What stops you improving the relationship that you have with your writing? 

What does writing bring that means we endure the displeasure of procrastination, fearing we’re not good enough, waiting in an agonised and powerless way for the moment words will come? If writing is so wonderful that we put up with all of this, what stops us writing more?!

How would you describe your current relationship with your writing?

Do you have periods of block, or self-doubt where you struggle with your writing? Would you prefer to be better ‘chums’?

Is your writing the friend who always arrives late, or the one who calls at the most inconvenient time? Does your writing leave you feeling mediocre, wishing you were better? Perhaps, when your writing knocks at the door, it guarantees a wonderful afternoon – if only it would knock more often! Maybe your writing doesn’t stay long enough, or it’s a series of meetings with fabulously interesting people, but you never see them again, so you’ve dozens of unfinished blog posts, chapters or poems, sitting in a folder you cannot face.

Whatever the relationship with your writing, it can help to ask (especially if you are experiencing writer’s block): in what way am I allowing this?

I remember being in a relationship in my twenties. This time it was with an actual human – let me lead you out of my analogy and into the truth of my life for a moment! I felt that I loved him, but I also felt unhappy. The one reason, I didn’t do anything about it was because I thought I was lucky to feel the love that I felt, and that I would endure the unhappiness.

I’m no longer in this relationship – that contract I had with myself was not sustainable. Slowly, the unhappiness began to stain the love so that even on the day I found myself feeling joy, I was fearful of the moment the joy would stop.

What I realise now, is that I also believed this was as good as it got. I was lucky to have something.

No.

What was really happening was that I was behaving ‘as if’ this was as good as it got, and therefore making that ‘theory’ the truth of my life.

We behave ‘as if’ with our writing too, making the theories of ‘writers procrastinate’, ‘writers struggle’, painful truths, when we could find another truth where writer’s block offers more than simply a blank page and a heavy heart.

What’s one thing that writers possess? It’s the reason that – when I decided to become a mindset coach – I knew I wanted to specialise in working with writers.

Imagination.

What if you were to imagine the relationship you wanted with your words? I guarantee that, right now, you could dream up something wonderful!

For fifteen minutes, every day, I write in a specific notebook. Here, is where I face my relationship with my writing. I feel rather like a scientist in these moments! I step into my notebook and experiment – both for myself and my own journey as a writer, and also my clients. Each day, without fail, I make a new discovery.

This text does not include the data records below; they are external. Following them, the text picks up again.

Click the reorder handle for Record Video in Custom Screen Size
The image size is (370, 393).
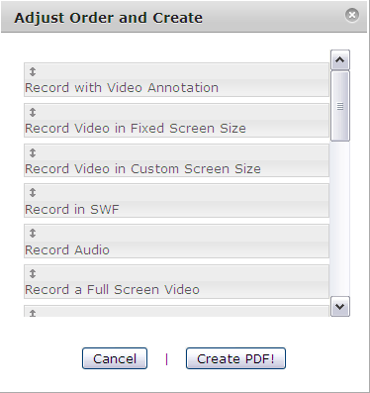click(x=33, y=152)
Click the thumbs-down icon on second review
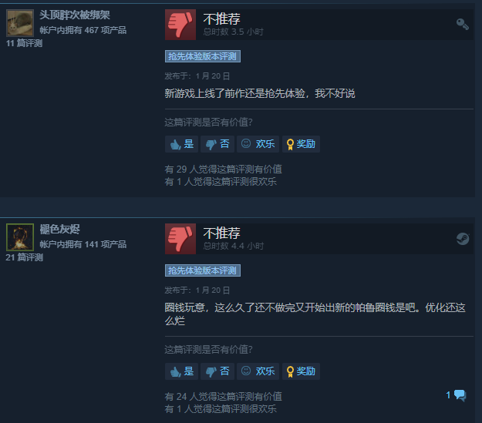This screenshot has height=423, width=482. [180, 239]
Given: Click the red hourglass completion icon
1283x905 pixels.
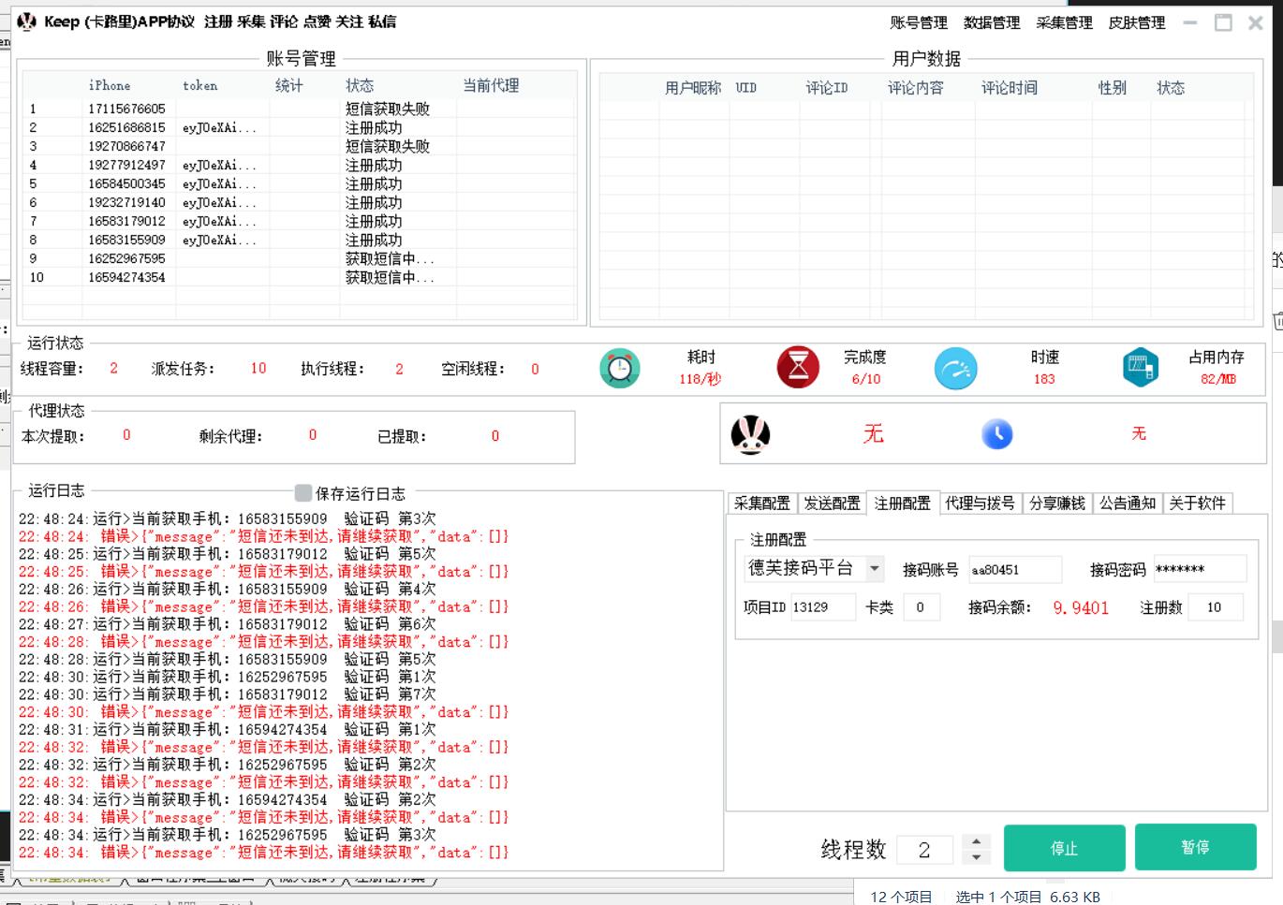Looking at the screenshot, I should (x=798, y=368).
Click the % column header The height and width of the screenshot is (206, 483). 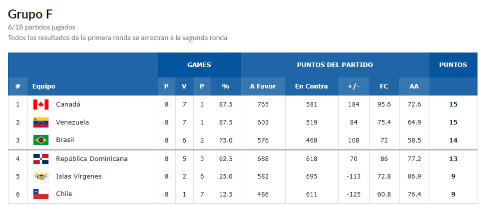[226, 87]
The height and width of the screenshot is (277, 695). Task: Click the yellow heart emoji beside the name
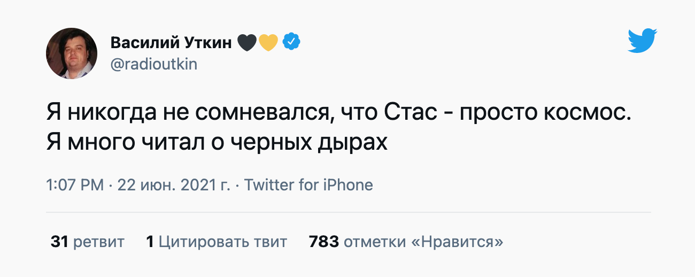coord(268,42)
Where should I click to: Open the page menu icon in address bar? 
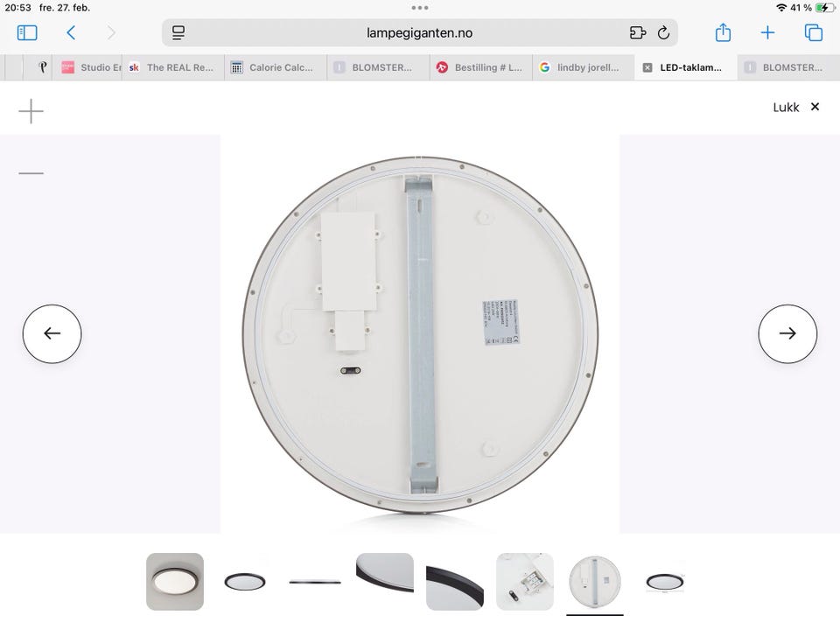click(179, 32)
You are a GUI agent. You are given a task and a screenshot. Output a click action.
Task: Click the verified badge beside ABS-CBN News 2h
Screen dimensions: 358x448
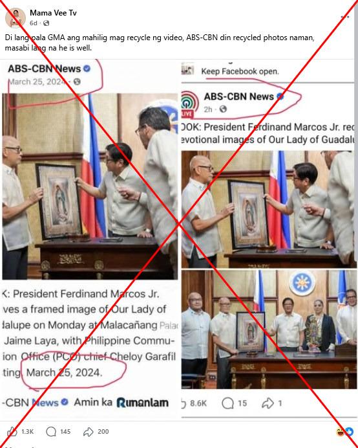280,96
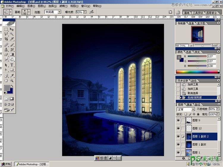The width and height of the screenshot is (223, 167).
Task: Choose the Type (T) tool
Action: coord(12,65)
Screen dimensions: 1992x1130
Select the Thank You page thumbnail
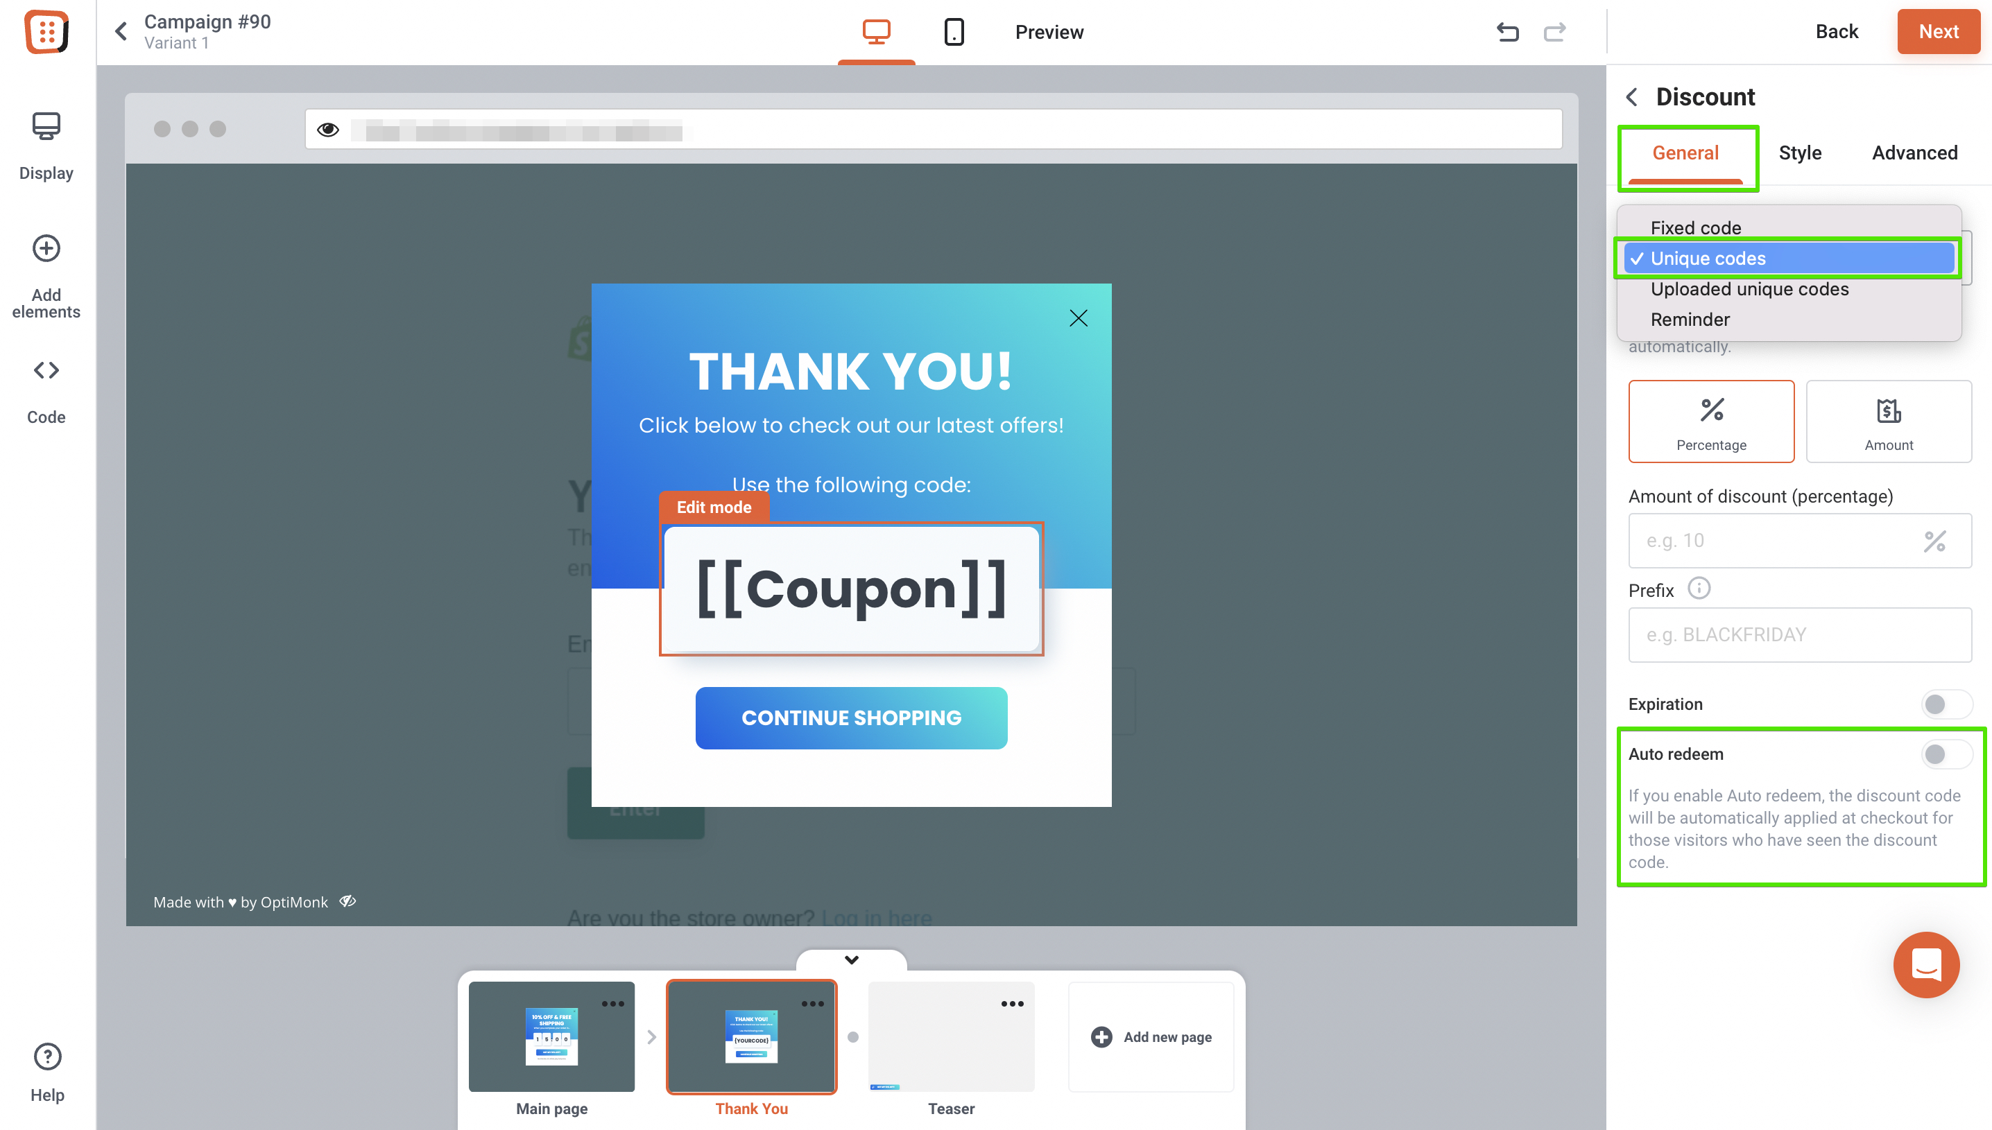tap(751, 1036)
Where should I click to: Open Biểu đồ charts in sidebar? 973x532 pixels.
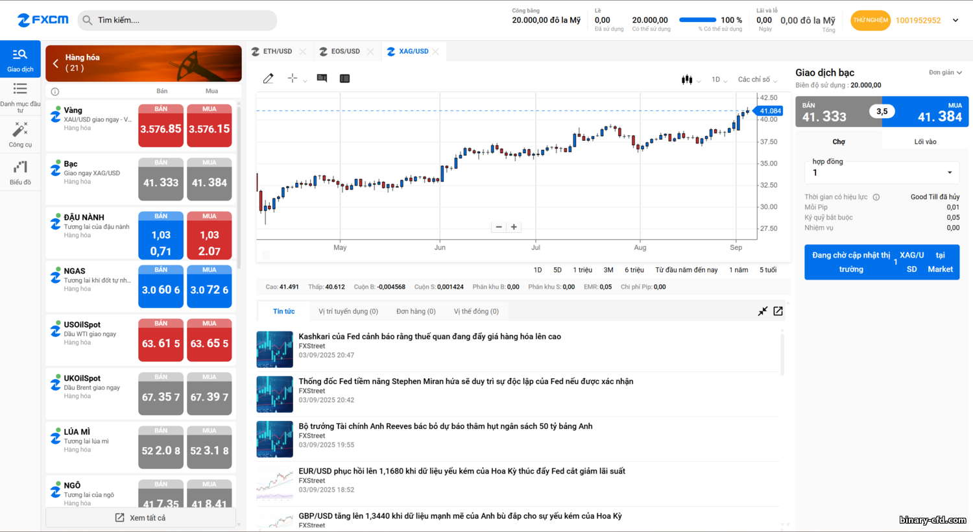tap(20, 173)
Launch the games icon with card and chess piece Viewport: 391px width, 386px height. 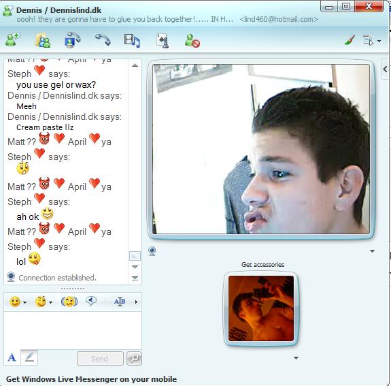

Yesterday, for example, I felt as thought I was struggling for words. I tried, in that moment, to imagine something much stronger and resilient within me, beyond the surface thoughts of, ‘my ideas aren’t very good today.’ I found the true writer within me, this faith I’m getting something down on the page, learning, strengthening my ability to write, no matter what.

Suddenly, it didn’t matter what I thought of these words, or how I felt about my ability as a writer, because I was keeping at my practice. I was ‘behaving’ my way to writing success.

The next time you find yourself reluctant, or uninspired, or lamenting your writing relationship, take a moment to ask yourself: ‘how am I behaving?’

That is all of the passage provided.